╭─ Information provided

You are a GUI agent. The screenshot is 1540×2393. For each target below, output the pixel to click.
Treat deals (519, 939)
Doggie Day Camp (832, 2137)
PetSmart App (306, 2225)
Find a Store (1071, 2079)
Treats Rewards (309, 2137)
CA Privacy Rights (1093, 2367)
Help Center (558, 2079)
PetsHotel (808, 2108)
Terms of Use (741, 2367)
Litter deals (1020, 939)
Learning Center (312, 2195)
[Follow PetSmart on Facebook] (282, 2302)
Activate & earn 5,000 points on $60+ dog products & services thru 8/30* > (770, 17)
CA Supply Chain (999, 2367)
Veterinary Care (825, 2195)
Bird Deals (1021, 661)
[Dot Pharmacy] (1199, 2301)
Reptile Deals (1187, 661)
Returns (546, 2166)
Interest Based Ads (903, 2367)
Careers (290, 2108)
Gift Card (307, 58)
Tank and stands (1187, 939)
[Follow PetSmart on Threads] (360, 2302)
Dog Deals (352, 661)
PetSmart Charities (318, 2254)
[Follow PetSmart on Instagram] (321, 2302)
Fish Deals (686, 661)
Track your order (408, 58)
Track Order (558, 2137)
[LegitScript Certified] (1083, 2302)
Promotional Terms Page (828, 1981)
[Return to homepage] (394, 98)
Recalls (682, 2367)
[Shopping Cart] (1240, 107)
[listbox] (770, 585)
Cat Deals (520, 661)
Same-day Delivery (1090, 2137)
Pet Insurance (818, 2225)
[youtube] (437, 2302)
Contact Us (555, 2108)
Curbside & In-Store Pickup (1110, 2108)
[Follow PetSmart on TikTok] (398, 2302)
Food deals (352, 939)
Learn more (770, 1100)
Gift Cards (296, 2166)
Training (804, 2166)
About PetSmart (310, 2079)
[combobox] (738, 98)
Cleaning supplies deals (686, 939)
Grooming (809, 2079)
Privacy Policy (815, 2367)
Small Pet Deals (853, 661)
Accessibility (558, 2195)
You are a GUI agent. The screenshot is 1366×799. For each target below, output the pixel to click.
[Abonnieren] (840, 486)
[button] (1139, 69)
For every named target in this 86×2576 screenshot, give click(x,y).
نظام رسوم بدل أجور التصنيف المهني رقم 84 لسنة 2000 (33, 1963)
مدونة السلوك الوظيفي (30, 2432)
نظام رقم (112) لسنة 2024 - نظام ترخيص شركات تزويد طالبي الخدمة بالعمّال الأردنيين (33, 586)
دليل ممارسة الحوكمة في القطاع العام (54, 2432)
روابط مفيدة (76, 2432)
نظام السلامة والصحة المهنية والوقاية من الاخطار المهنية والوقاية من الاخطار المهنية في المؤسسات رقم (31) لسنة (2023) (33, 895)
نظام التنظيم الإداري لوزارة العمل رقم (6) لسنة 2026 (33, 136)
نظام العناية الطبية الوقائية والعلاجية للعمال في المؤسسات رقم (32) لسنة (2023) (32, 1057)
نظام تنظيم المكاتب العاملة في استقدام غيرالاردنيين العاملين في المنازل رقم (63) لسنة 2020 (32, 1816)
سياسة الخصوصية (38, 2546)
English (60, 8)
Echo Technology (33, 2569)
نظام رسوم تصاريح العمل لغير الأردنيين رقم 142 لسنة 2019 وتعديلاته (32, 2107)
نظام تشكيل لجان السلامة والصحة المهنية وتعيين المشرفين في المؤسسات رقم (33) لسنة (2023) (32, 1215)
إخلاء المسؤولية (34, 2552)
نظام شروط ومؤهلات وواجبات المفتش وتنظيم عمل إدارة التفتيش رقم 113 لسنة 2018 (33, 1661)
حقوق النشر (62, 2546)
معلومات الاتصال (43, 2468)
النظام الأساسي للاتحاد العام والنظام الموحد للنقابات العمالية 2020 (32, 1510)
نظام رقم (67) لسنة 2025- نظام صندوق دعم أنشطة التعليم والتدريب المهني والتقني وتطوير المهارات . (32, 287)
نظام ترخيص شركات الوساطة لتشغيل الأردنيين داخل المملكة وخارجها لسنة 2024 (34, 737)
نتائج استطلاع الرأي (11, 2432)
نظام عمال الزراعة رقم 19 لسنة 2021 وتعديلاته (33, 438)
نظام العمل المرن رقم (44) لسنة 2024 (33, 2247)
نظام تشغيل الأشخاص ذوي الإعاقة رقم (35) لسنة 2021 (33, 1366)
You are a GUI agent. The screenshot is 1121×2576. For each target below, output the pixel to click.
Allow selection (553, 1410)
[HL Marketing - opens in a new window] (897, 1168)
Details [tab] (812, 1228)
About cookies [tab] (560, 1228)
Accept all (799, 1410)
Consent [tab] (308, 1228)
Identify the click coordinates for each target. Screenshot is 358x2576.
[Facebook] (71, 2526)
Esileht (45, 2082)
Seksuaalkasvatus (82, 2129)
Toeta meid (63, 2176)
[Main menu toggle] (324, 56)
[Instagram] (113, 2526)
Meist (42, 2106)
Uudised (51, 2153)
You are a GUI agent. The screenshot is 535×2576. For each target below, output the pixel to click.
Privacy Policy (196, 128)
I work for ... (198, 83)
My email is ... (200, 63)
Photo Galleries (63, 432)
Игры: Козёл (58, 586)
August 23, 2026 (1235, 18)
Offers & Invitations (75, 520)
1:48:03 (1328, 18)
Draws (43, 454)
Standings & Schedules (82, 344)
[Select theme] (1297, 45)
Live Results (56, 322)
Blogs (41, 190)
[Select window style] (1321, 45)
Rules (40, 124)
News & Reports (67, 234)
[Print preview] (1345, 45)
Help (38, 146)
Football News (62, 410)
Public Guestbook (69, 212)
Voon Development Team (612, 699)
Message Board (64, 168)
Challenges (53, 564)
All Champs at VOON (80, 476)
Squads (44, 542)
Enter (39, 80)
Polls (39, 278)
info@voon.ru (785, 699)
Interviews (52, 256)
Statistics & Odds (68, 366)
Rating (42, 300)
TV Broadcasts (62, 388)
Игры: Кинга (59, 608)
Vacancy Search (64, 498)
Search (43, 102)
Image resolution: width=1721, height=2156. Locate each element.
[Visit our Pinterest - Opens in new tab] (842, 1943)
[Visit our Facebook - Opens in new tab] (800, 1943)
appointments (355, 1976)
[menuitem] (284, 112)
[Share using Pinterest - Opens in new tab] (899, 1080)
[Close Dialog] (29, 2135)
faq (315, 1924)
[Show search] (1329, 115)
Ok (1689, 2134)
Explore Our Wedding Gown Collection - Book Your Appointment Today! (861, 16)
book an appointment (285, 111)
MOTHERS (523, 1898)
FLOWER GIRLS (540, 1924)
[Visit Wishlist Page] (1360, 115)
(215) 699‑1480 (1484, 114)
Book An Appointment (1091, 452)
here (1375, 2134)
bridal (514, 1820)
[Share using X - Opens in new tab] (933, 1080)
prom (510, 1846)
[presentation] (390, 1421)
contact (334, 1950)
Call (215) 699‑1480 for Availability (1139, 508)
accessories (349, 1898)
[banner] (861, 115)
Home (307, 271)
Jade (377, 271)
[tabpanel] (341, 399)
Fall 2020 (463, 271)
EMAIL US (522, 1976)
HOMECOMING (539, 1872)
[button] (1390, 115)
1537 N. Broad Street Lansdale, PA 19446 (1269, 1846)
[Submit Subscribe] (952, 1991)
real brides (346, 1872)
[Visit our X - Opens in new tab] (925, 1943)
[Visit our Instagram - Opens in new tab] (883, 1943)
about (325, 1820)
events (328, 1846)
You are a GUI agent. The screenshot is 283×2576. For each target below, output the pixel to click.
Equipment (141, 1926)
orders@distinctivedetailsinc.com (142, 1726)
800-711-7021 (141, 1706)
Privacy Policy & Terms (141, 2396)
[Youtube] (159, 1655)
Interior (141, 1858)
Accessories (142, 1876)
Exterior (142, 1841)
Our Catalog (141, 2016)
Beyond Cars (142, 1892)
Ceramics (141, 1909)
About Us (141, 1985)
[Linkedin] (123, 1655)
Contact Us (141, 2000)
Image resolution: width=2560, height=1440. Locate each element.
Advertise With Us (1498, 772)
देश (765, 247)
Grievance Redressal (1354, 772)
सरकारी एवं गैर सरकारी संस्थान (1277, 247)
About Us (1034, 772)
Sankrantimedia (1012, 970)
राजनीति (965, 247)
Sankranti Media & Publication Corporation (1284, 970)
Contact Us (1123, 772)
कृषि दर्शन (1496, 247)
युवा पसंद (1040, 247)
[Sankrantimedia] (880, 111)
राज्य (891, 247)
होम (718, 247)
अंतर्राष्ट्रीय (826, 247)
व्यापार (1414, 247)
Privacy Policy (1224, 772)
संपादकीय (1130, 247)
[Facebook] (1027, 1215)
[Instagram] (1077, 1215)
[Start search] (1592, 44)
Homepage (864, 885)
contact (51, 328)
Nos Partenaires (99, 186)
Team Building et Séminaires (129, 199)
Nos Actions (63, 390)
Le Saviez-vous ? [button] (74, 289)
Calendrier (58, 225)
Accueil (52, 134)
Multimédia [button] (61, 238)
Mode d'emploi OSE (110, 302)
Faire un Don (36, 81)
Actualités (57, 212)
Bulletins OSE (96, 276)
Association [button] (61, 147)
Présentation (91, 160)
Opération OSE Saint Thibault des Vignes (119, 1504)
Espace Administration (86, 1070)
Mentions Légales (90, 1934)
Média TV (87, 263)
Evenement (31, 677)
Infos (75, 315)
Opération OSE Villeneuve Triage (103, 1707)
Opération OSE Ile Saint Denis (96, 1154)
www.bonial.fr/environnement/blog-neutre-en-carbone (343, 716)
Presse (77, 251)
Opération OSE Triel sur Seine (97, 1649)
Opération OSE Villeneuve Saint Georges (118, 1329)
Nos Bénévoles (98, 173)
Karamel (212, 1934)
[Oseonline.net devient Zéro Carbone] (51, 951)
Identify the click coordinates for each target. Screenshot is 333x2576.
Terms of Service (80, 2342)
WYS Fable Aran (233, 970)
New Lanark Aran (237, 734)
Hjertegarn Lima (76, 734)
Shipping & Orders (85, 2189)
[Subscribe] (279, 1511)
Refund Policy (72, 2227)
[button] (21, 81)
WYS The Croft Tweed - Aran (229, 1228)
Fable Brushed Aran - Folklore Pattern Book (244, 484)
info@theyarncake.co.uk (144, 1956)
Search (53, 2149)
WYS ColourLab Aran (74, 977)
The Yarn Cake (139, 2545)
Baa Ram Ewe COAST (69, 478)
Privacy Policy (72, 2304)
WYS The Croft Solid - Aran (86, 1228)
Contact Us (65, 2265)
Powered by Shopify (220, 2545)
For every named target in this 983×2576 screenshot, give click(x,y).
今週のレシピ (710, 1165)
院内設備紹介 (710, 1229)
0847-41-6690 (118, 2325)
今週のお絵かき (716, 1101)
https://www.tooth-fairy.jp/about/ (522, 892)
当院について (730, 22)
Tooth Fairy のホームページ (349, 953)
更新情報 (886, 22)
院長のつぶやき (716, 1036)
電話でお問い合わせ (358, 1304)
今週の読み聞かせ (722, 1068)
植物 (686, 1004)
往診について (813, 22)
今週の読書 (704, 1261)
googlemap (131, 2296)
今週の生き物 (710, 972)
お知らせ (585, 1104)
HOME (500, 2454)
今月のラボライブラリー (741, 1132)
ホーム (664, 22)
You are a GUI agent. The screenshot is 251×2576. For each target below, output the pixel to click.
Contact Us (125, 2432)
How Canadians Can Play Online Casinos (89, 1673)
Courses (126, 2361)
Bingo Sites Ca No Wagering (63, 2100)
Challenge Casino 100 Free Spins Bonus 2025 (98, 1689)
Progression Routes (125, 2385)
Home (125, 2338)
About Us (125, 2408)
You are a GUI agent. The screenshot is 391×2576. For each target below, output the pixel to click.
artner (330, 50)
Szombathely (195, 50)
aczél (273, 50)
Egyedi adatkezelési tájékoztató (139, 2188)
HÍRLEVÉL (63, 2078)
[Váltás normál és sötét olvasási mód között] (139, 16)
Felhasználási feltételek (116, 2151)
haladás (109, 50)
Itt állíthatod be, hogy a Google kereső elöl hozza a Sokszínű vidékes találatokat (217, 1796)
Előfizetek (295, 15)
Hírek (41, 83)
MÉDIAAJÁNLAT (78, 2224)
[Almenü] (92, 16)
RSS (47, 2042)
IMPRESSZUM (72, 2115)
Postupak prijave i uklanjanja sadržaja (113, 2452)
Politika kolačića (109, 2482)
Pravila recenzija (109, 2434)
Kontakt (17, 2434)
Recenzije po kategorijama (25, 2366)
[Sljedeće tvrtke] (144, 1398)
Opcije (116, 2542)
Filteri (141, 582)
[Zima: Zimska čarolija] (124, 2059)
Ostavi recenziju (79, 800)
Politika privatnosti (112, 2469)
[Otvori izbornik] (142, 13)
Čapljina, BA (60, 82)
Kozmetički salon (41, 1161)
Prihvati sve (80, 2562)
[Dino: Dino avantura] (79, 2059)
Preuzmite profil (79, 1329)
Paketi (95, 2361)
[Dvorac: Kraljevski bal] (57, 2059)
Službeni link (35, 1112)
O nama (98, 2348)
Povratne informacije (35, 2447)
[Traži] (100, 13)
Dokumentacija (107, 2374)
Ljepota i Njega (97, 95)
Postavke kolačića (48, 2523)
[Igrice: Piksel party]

╰─

### [Prompt]
The required output is the exact run of lines from the beginning of the records to the line with "Bird Deals (1021, 661)", that line included.

### [Answer]
You are a GUI agent. The screenshot is 1540×2393. For each target below, output the pixel to click.
Treat deals (519, 939)
Doggie Day Camp (832, 2137)
PetSmart App (306, 2225)
Find a Store (1071, 2079)
Treats Rewards (309, 2137)
CA Privacy Rights (1093, 2367)
Help Center (558, 2079)
PetsHotel (808, 2108)
Terms of Use (741, 2367)
Litter deals (1020, 939)
Learning Center (312, 2195)
[Follow PetSmart on Facebook] (282, 2302)
Activate & earn 5,000 points on $60+ dog products & services thru 8/30* > (770, 17)
CA Supply Chain (999, 2367)
Veterinary Care (825, 2195)
Bird Deals (1021, 661)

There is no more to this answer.